The target salary percentage payouts and the distributions made to the CEO and other named executive officers are regularly reviewed by the compensation committee in accordance with the factors noted above. The compensation committee has continuously determined that the profit sharing payments resulting from the methodology described above are desirable based on the Company’s past performance and its compensation philosophies and objectives.

Bonuses earned in the first and second halves of 2012 were paid in August 2012 and February 2013, respectively, and were made in accordance with the Company’s profit sharing program. The CEO bonus calculations were based on the return on average equity achieved by the Company during the respective six-month periods (i.e., XX.XX% and XX.XX%). These return on equity achievements resulted in the CEO receiving X.XX% and X.XX% of the total profit sharing pool based on the profit sharing program guidelines, for a total 2012 profit sharing payment of $XXX,XXX.

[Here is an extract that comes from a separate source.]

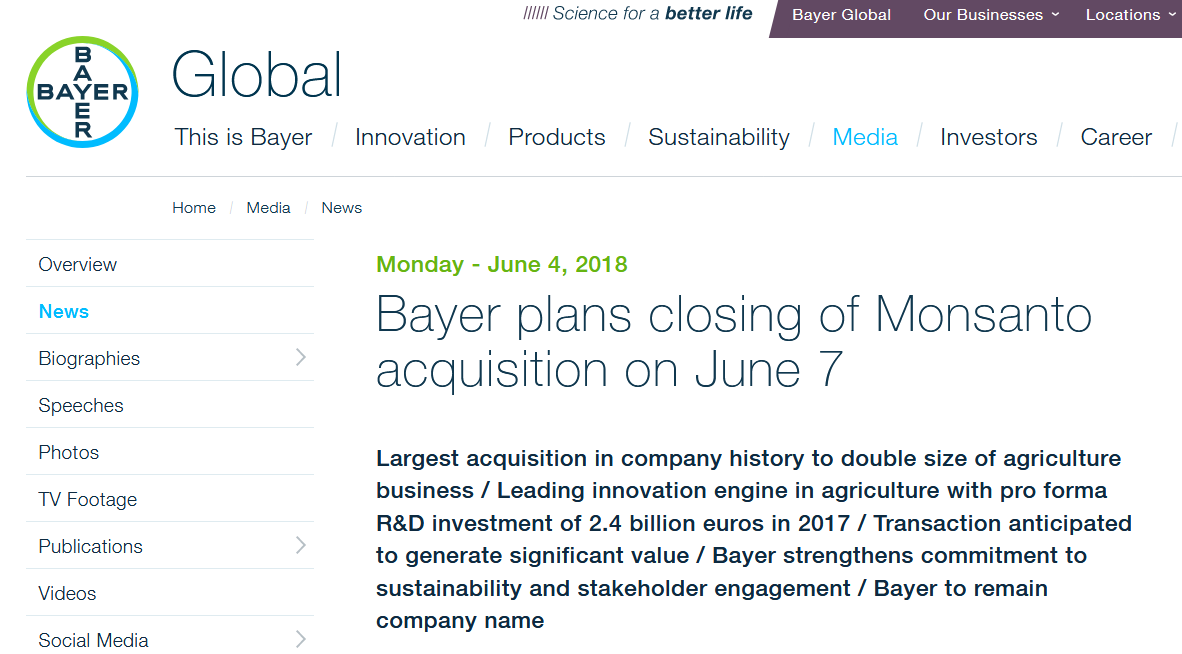Expand the Biographies submenu arrow
Viewport: 1182px width, 654px height.
point(300,358)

The total profit sharing pool funds available to other executive officers, including the named executive officers other than the CEO, was based on a X.XX% [increase/decrease] in net income after taxes for the first half of 2012


over the first half of 2011 and a X.XX% [increase/decrease] in net income after taxes in the second half of 2012 over the second half of 2011, resulting in XX.XX% and XX.XX% of the total exempt staff profit sharing pool being available for profit sharing payments to executive officers, including named executive officers other than the CEO, in the first and second halves of 2012, respectively. As noted above, the amount of these profit sharing funds allocated to individual named executive officers, other than the CEO, is determined by the CEO based on a subjective evaluation considering internal equity among the named executive officers and other individual factors, including:

 

   

P. Stephen Appelbaum: overall stewardship of corporate financial processes, reporting and controls.

 

   

Gary B. Langfitt: leadership and growth of the Company’s expense management business unit throughout the economic recovery.

 

   

Robert J. Mathias: ongoing growth of the Company’s banking subsidiary while maintaining excellent credit quality.

 

   

Harry M. Murray: planning and direction of activities leading to an acquisition closing in early 2012.

 

   

John F. Pickering: leadership and growth of the Company’s transportation information services business unit throughout the economic recovery.

Payments made to the named executive officers [increased/decreased] in 2012 as compared to 2011 due primarily to the [increase/decrease] in the profit sharing pool and the related factors that determine the amounts available to the CEO and named executive officers.